Quality Assurance – The end user of a data warehouse makes use of Big Data reporting and analytics to make the best decisions possible.  Consequently, the data must be 100 percent accurate. This high reliance on data quality makes testing a high priority issue that will require a lot of resources to ensure the information provided is accurate.  Successful STLC process has to be completed which is a costly and time intensive process.
Performance –A data warehouse must be carefully designed to meet overall performance requirements. While the final product can be customized to fit the performance needs of the organization, the initial overall design must be carefully thought out to provide a stable foundation from which to start.
Designing the Data Warehouse – Lack of clarity in defining what is expected from a data warehouse by the business users’ result in miscommunication between the business users and the technicians building the data warehouse.  Hence the expected end results are not delivered to the user which calls for fixes after delivery adding up to the existing development fees.
User Expectation – People are not keen to changing their daily routine especially if the new process is not intuitive.  There are many challenges to overcome to make a data warehouse that is quickly adopted by an organization.  Having a comprehensive user training program can ease this hesitation but will require planning and additional resources.
Cost – Building a data warehouse in house to save money though a great idea has multitude of hidden problems.

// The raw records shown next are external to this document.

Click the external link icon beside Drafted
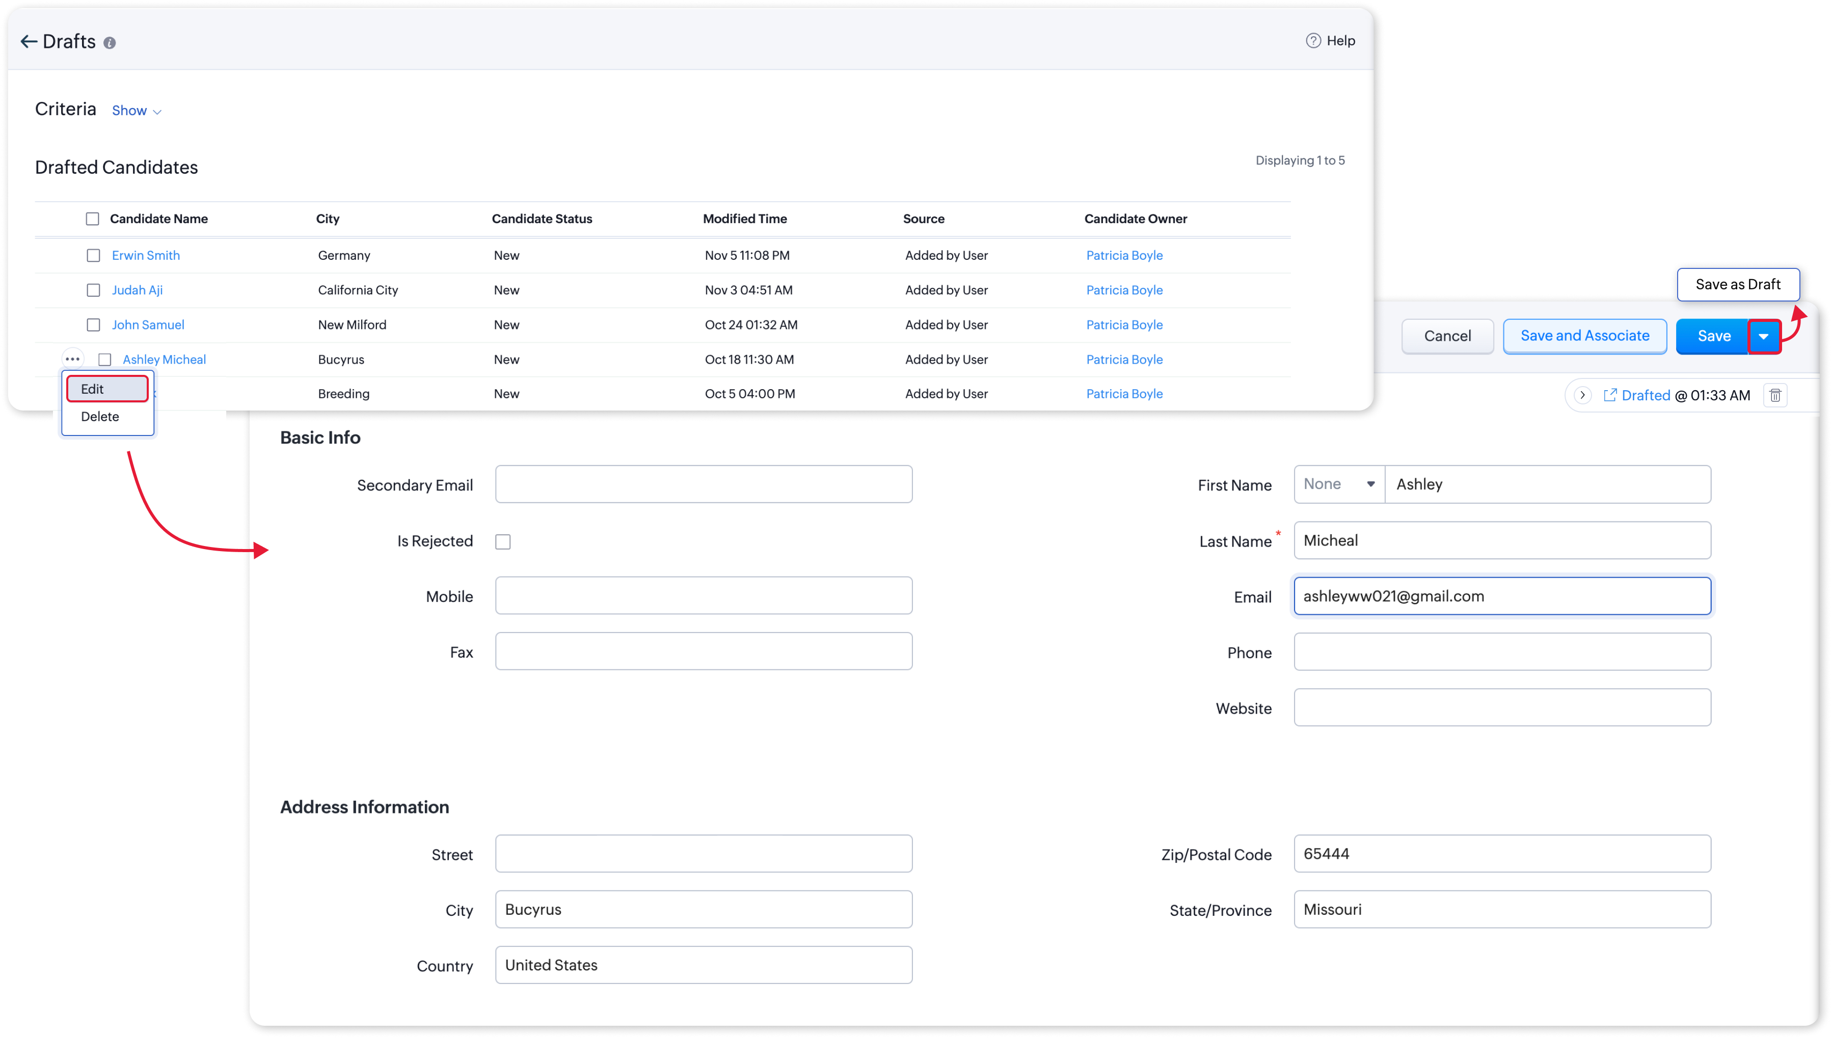 click(1610, 395)
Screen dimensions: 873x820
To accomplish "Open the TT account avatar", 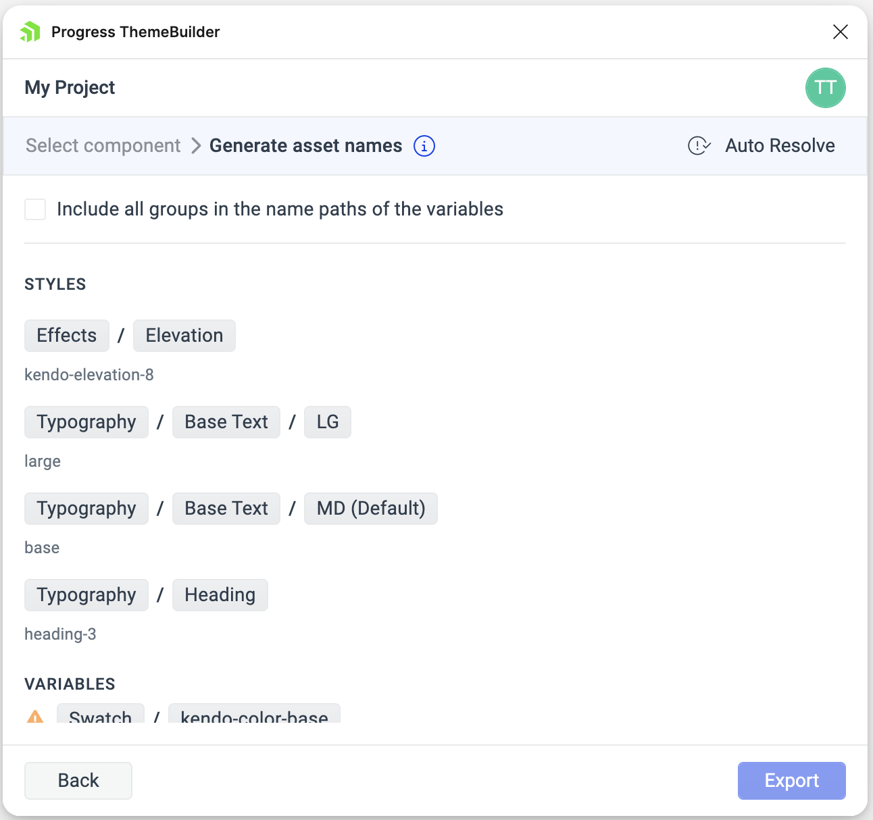I will [x=825, y=88].
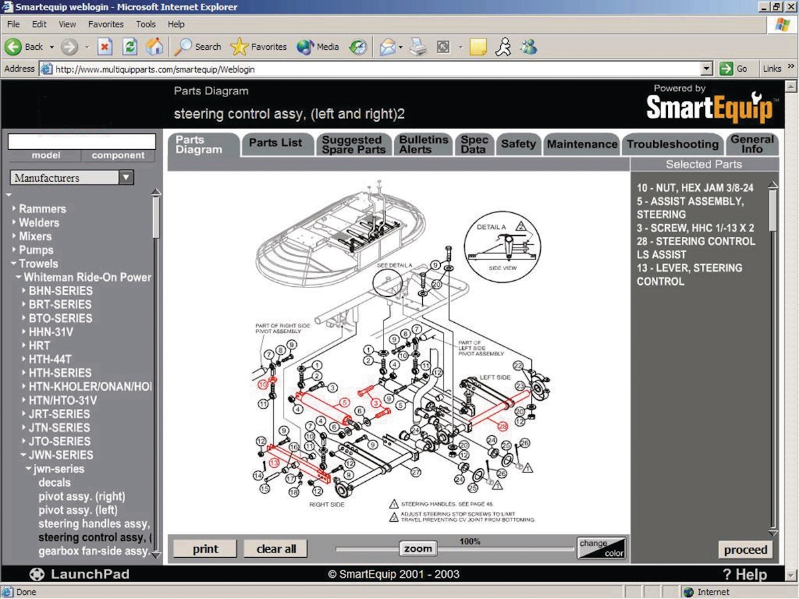
Task: Click the Back navigation icon
Action: tap(15, 47)
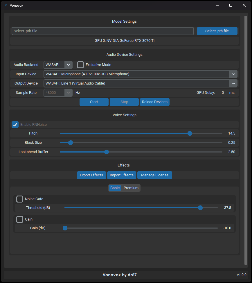Viewport: 252px width, 283px height.
Task: Select the Basic effects tab
Action: click(x=115, y=188)
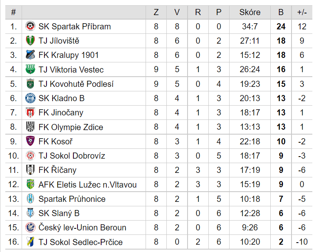Select the TJ Viktoria Vestec green crest
Viewport: 316px width, 252px height.
tap(31, 69)
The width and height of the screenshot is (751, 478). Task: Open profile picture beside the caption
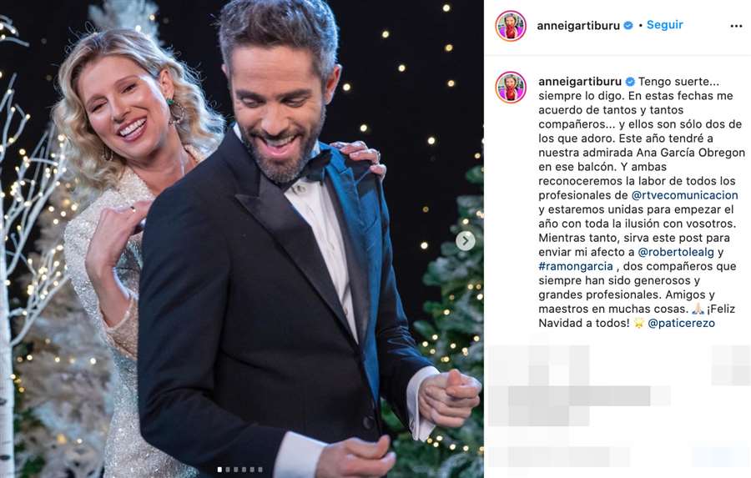coord(511,88)
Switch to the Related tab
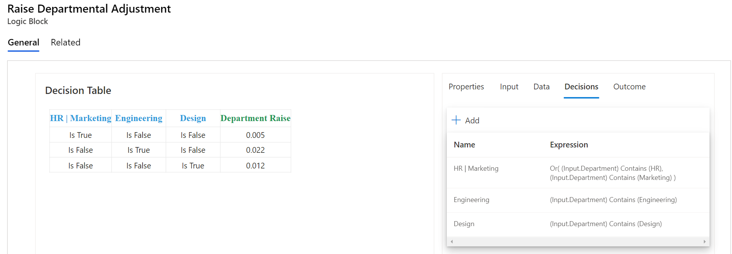The height and width of the screenshot is (254, 732). click(x=66, y=42)
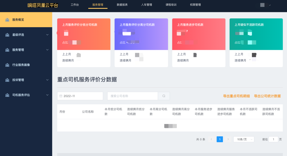Image resolution: width=287 pixels, height=156 pixels.
Task: Click the 投诉管理 sidebar icon
Action: coord(7,80)
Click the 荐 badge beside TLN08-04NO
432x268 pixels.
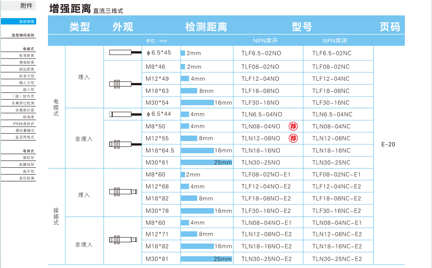[294, 126]
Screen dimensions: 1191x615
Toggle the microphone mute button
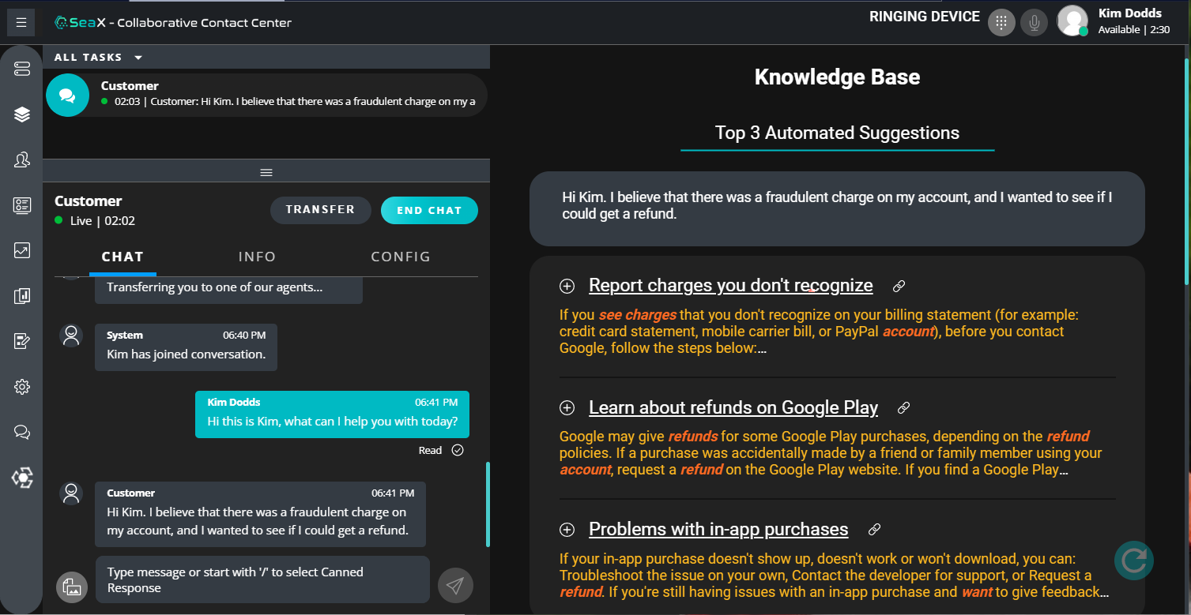(1033, 22)
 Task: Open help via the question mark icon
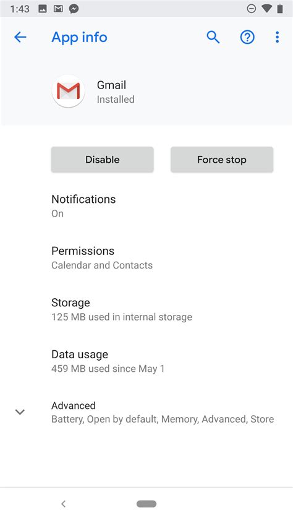247,37
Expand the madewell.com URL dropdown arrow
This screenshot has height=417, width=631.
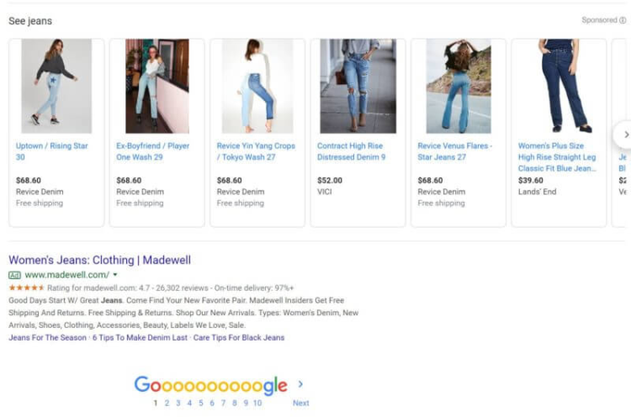pyautogui.click(x=115, y=275)
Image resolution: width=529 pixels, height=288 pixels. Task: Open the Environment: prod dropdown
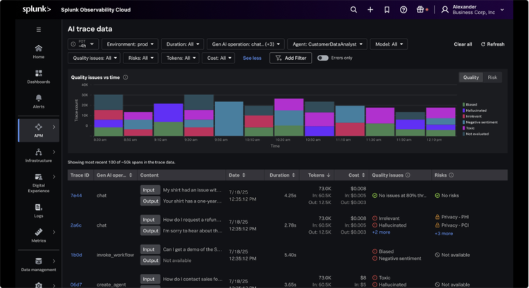130,44
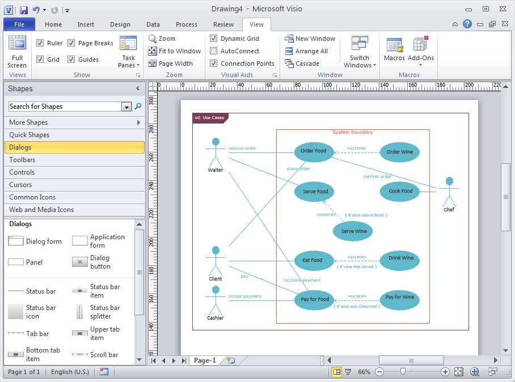Click the Arrange All button

click(x=306, y=51)
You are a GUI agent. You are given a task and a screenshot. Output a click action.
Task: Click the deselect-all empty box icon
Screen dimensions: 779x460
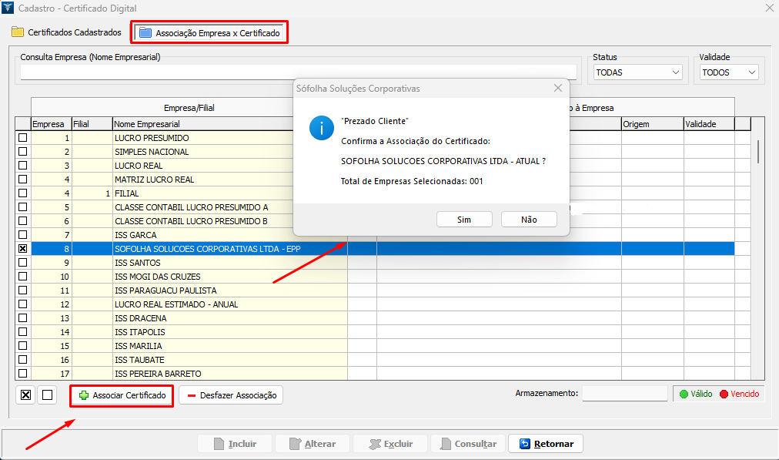click(x=48, y=395)
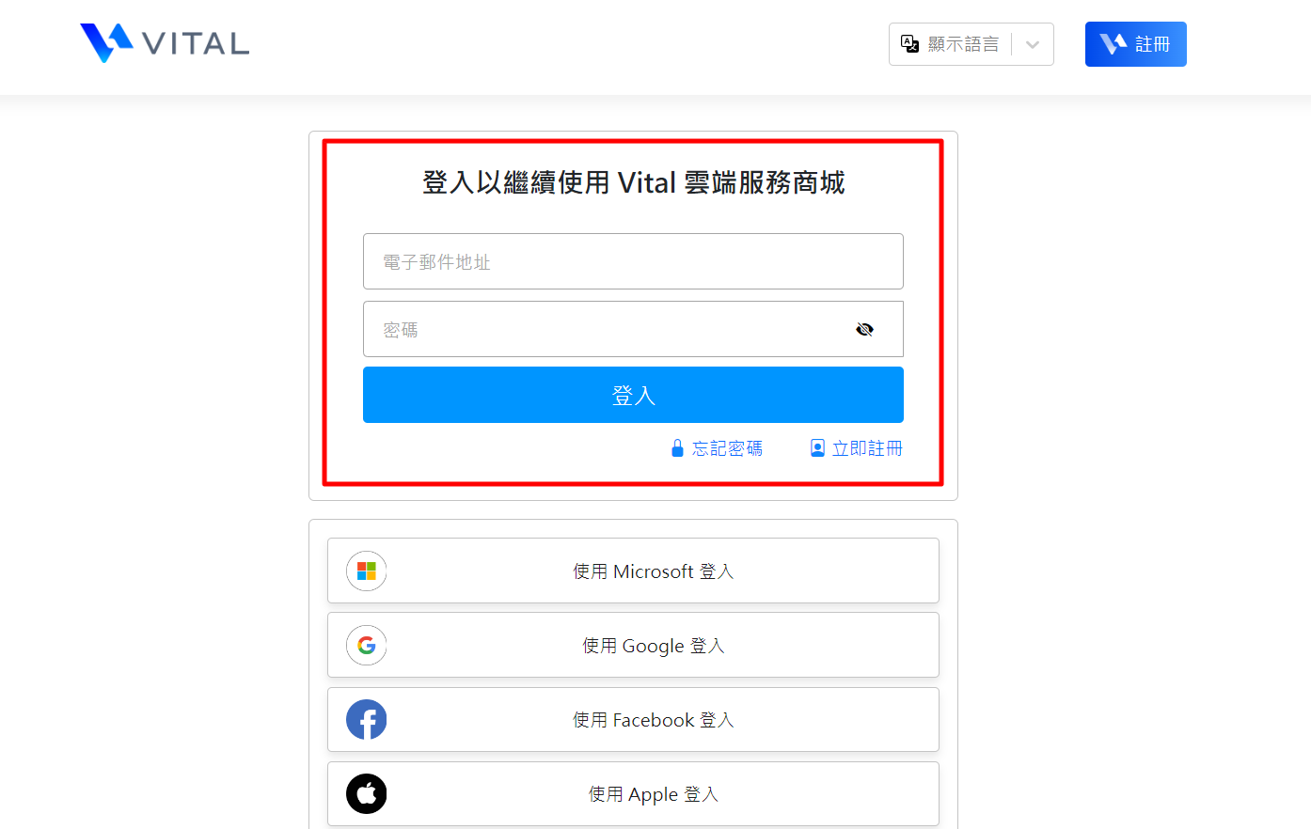Click into the 密碼 password field
Image resolution: width=1311 pixels, height=829 pixels.
[602, 329]

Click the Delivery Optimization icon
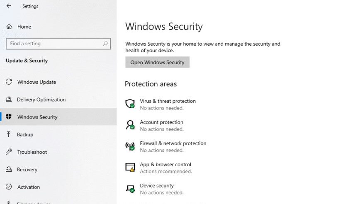coord(9,99)
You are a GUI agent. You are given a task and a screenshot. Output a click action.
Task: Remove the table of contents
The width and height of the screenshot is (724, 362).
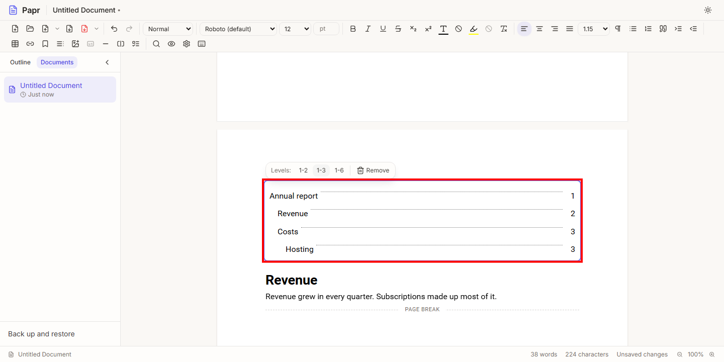click(373, 170)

The required levels of skill sets to deliver effective result is not feasible with few experienced professionals leading a team of non-BI trained technicians. The do it yourself efforts turn out costlier than expected.
Data Structuring and Systems Optimization – As you add more and more information to your warehouse; structuring data becomes increasingly difficult and can slow down the process significantly. In addition, it will become difficult for the system manager to qualify the data for analytics. In terms of systems optimization, it is important to carefully design and configure data analysis tools.
Selecting the right type of Warehouse – Choosing the right type of warehouse from the variety of warehouse types available in the market is challenging. You can choose a pre-assembled or customized warehouse. Choosing a custom warehouse saves time building a warehouse from various operational databases, but pre-assembled warehouses save time on initial configuration. Depending on the business model and specific goals the choice has to be made.
Data Governance and Master Data – Information being one of the crucial assets should be carefully monitored. Implementing data governance is mandatory because it allows organizations to clearly define ownership and ensures that shared data is both consistent and accurate.

Amazon Redshift

Redshift is a managed data warehousing and analytics service from AWS, It will make it easy for developers and businesses to set up, operate and scale a clustered relational database engine suitable for complex analytic queries over large data sets. It is fast, utilizing columnar technology and compression to reduce IOs and spreading data across nodes and spindles to parallelize execution. It is disruptively cost-efficient, removing software licensing costs and supporting a pay-as-you-go and grow-as-you-need model. It is a managed service, greatly reducing the hassles of monitoring, backing up, patching and repairing a parallel, distributed environment. It is standards-based, using PostgreSQL as the basic query language and JDBC/ODBC interfaces, enabling a variety of tool integrations.
Amazon Redshift also includes Amazon Redshift Spectrum, allowing you to directly run SQL queries against exabytes of unstructured data in Amazon S3. No loading or transformation is required, and you can use open data formats.